So I'm unfamiliar with this so let me ask a few dumb questions but first of all great job! My questions are - If you didn't do this work how would you use this soc? When I search, it is stated that it supports OpenGL and Vulkan but was that just ' in theory? ' How can a SOC developer make a product without driver support? Don't they risk messing up and having hardware that doesn't work properly?
You see they don't care. They give you a OS image on Google Drive with a forked kernel and call it a day.
Silicon hardware companies have one of the dumbest business models, when it comes to programmable chips. They want to sell chips, because it makes them money through sales. They don't want to spend money on software support, because you cannot link the software to a sale. So software to them costs money and produces no benefits.
But when you think about it even a little bit, you start to wonder. Who is going to write commercial grade software for a commercial hardware product that they don't make money off? Nobody. What you'll get is an anemic volunteer effort at best. The volunteers might even do a good job, but since they are not involved in the hardware development process, they will always be playing catch up and take a year until the latest hardware is supported.
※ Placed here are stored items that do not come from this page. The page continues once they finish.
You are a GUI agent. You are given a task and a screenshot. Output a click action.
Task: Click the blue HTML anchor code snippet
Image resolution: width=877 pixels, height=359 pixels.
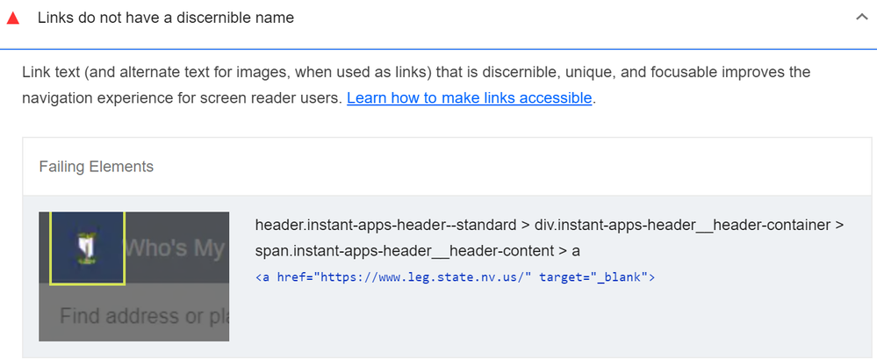point(456,277)
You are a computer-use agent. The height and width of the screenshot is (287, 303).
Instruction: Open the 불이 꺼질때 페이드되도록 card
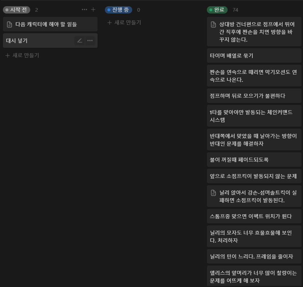click(x=254, y=160)
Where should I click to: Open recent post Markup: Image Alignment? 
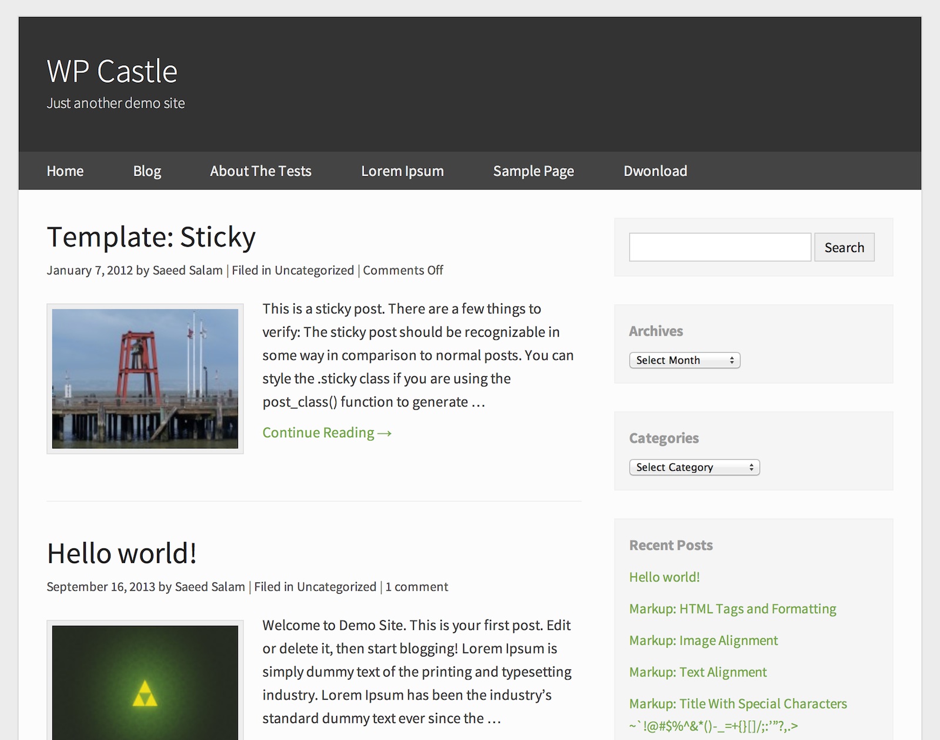[703, 641]
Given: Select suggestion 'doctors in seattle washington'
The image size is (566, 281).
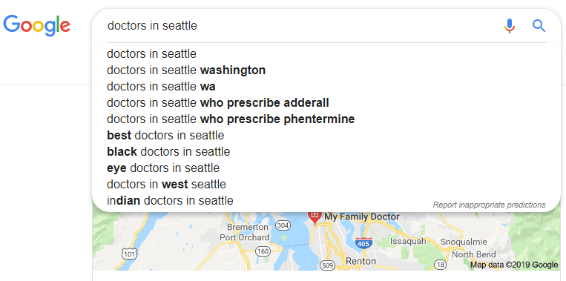Looking at the screenshot, I should [x=326, y=70].
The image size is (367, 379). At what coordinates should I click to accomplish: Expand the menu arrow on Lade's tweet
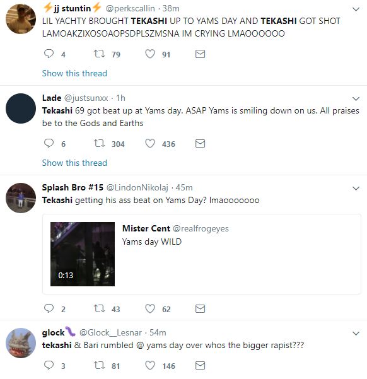[x=356, y=99]
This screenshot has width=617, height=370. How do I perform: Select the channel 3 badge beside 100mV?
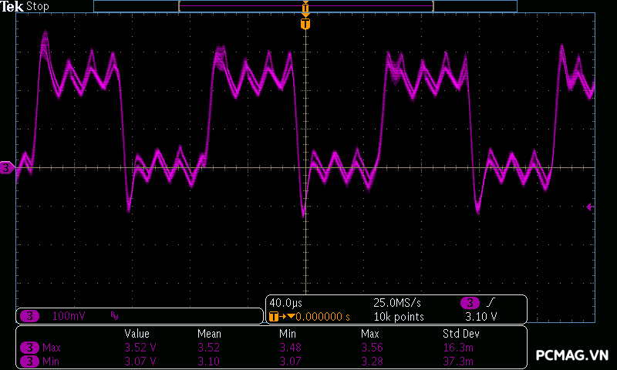(29, 316)
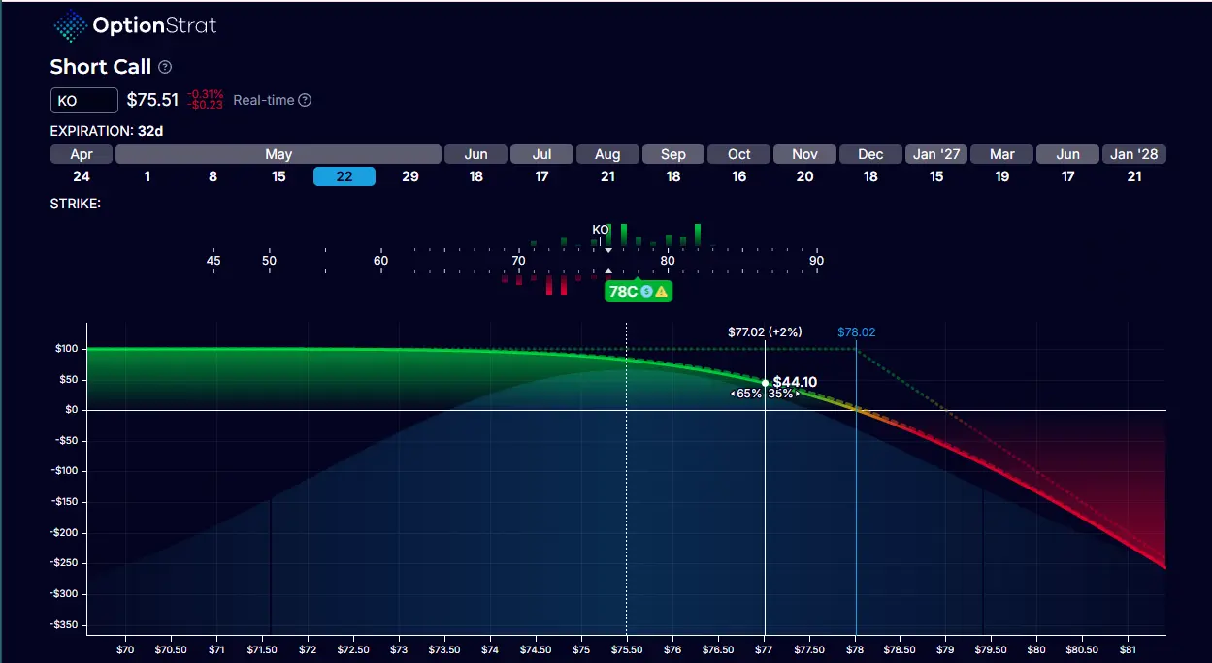Click the KO price marker above strike ruler
This screenshot has height=663, width=1212.
tap(601, 231)
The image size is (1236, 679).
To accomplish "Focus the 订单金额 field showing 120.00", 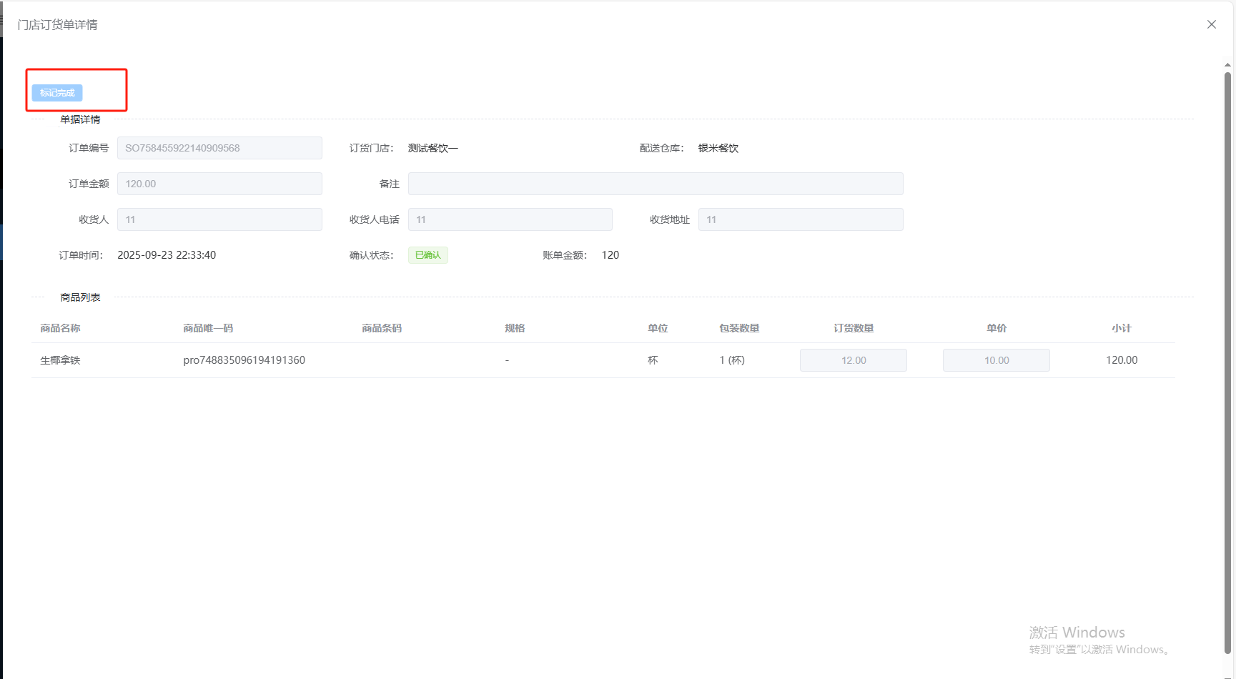I will tap(219, 184).
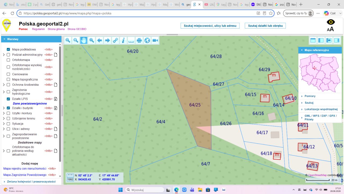This screenshot has height=194, width=344.
Task: Click the info (i) identify tool
Action: [123, 40]
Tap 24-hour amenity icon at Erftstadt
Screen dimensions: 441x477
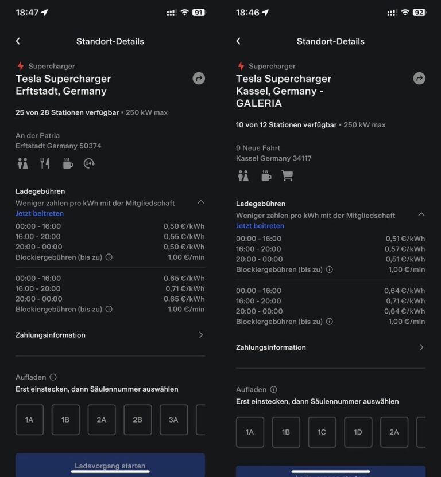(x=88, y=163)
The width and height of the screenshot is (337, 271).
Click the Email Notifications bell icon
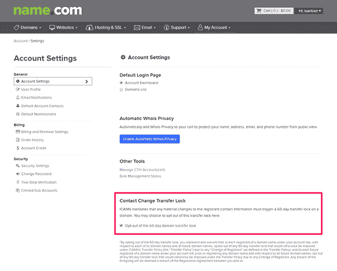[18, 98]
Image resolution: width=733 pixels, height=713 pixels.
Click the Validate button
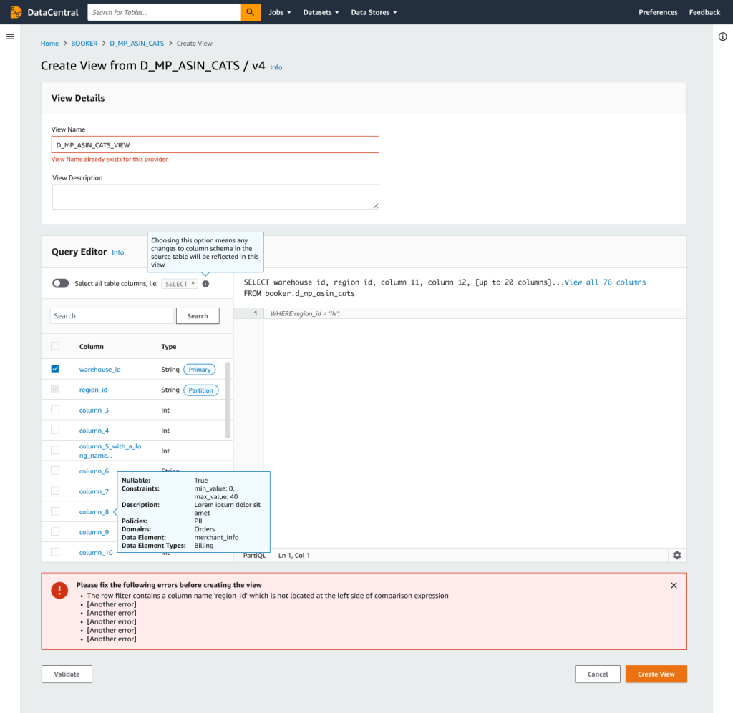coord(67,674)
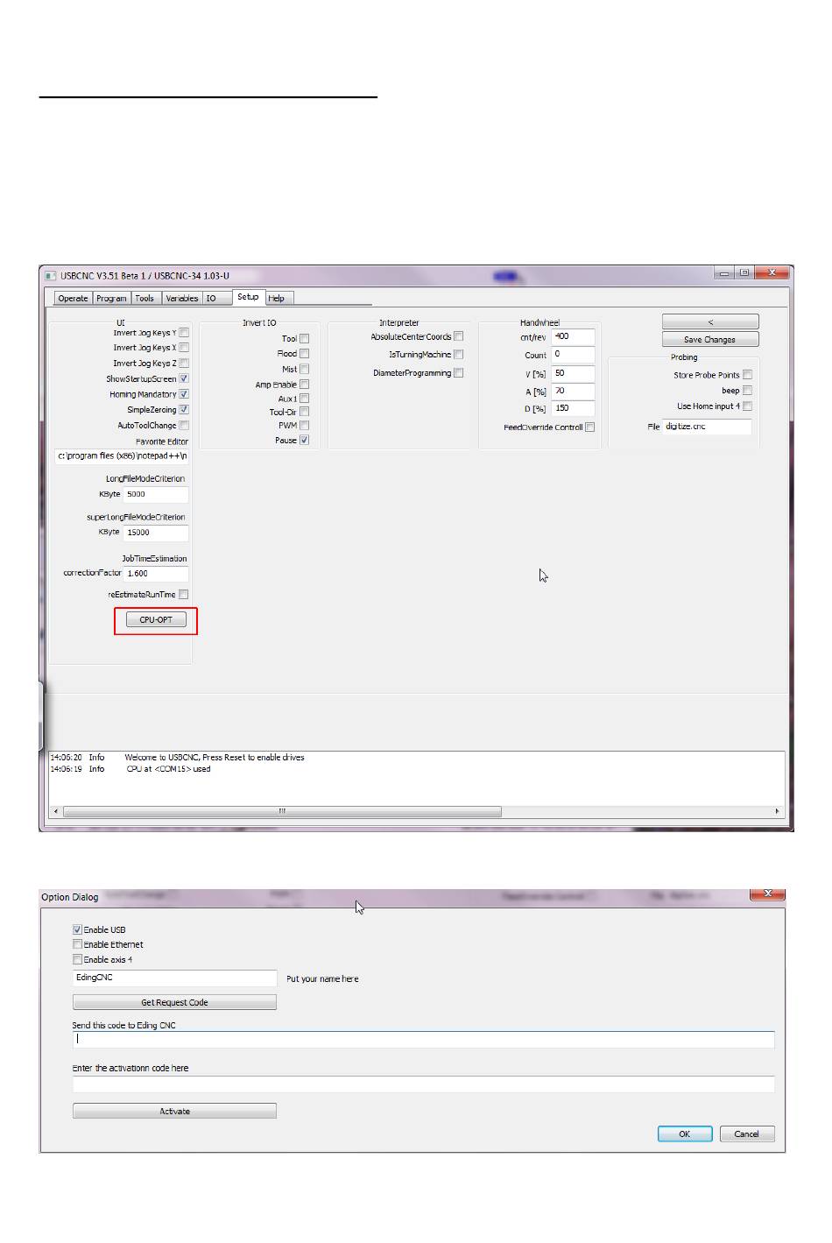The image size is (832, 1243).
Task: Uncheck the Pause invert IO checkbox
Action: 304,440
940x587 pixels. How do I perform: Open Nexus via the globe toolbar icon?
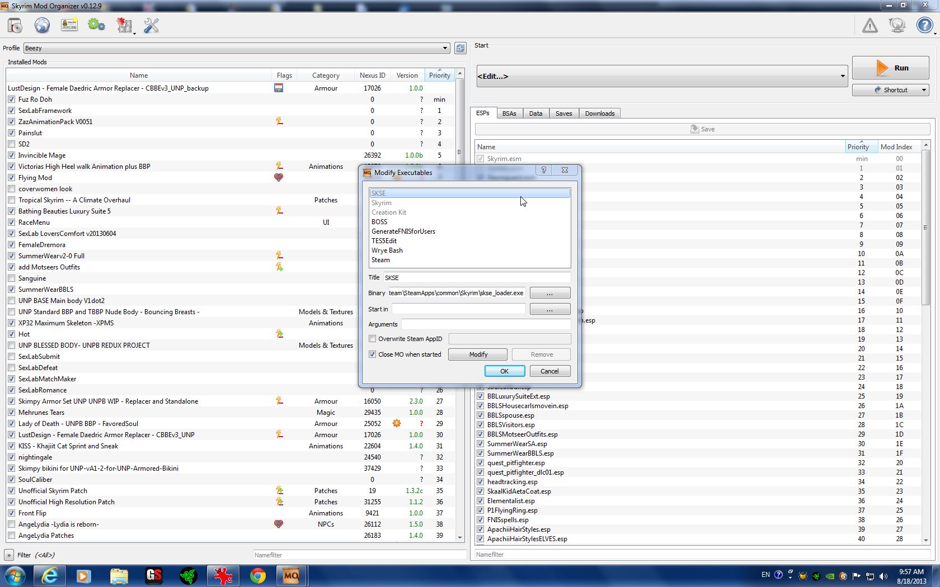point(42,26)
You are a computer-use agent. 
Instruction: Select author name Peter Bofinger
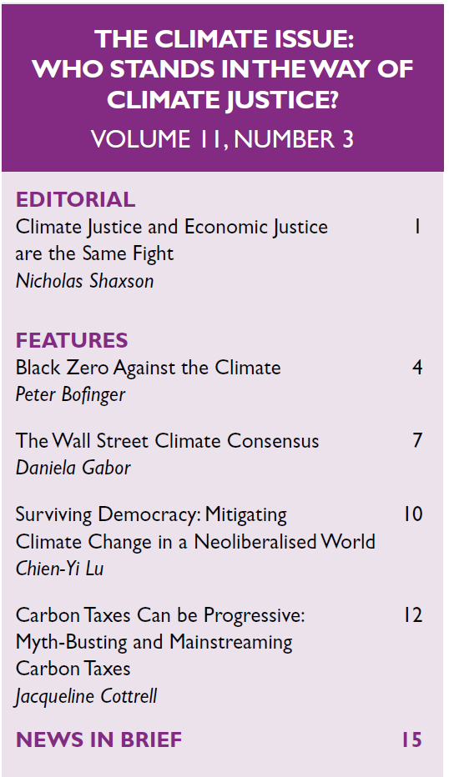tap(70, 395)
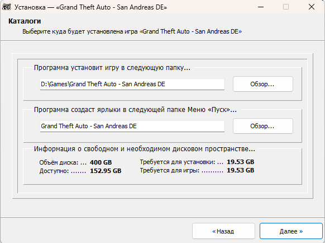
Task: Click the window title text in the title bar
Action: point(90,7)
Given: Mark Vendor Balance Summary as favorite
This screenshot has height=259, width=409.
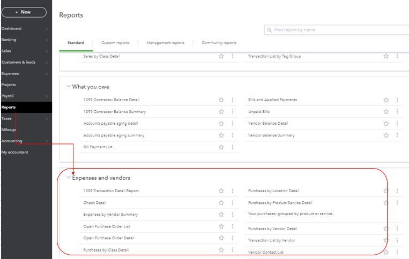Looking at the screenshot, I should click(386, 135).
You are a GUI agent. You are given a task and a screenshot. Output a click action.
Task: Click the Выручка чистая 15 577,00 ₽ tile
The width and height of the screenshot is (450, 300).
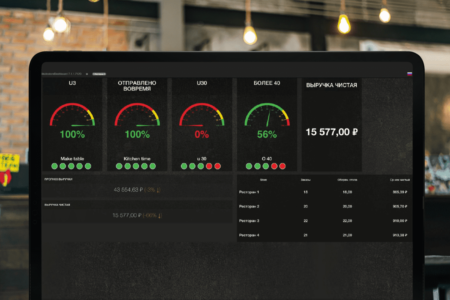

So even in the theoretical best case scenario the hardware will be sold when it is least attractive.
This business model is completely illogical and Nvidia doesn't follow it. Instead Nvidia proactively invested in a software ecosystem for their hardware, thereby leading them to their current valuation.
The same applies to Intel and x86. People prefer x86 boxes, because the software ecosystem of drivers, UEFI/booting and so on is fully mature, whereas ARM SBCs are a fragmented mess.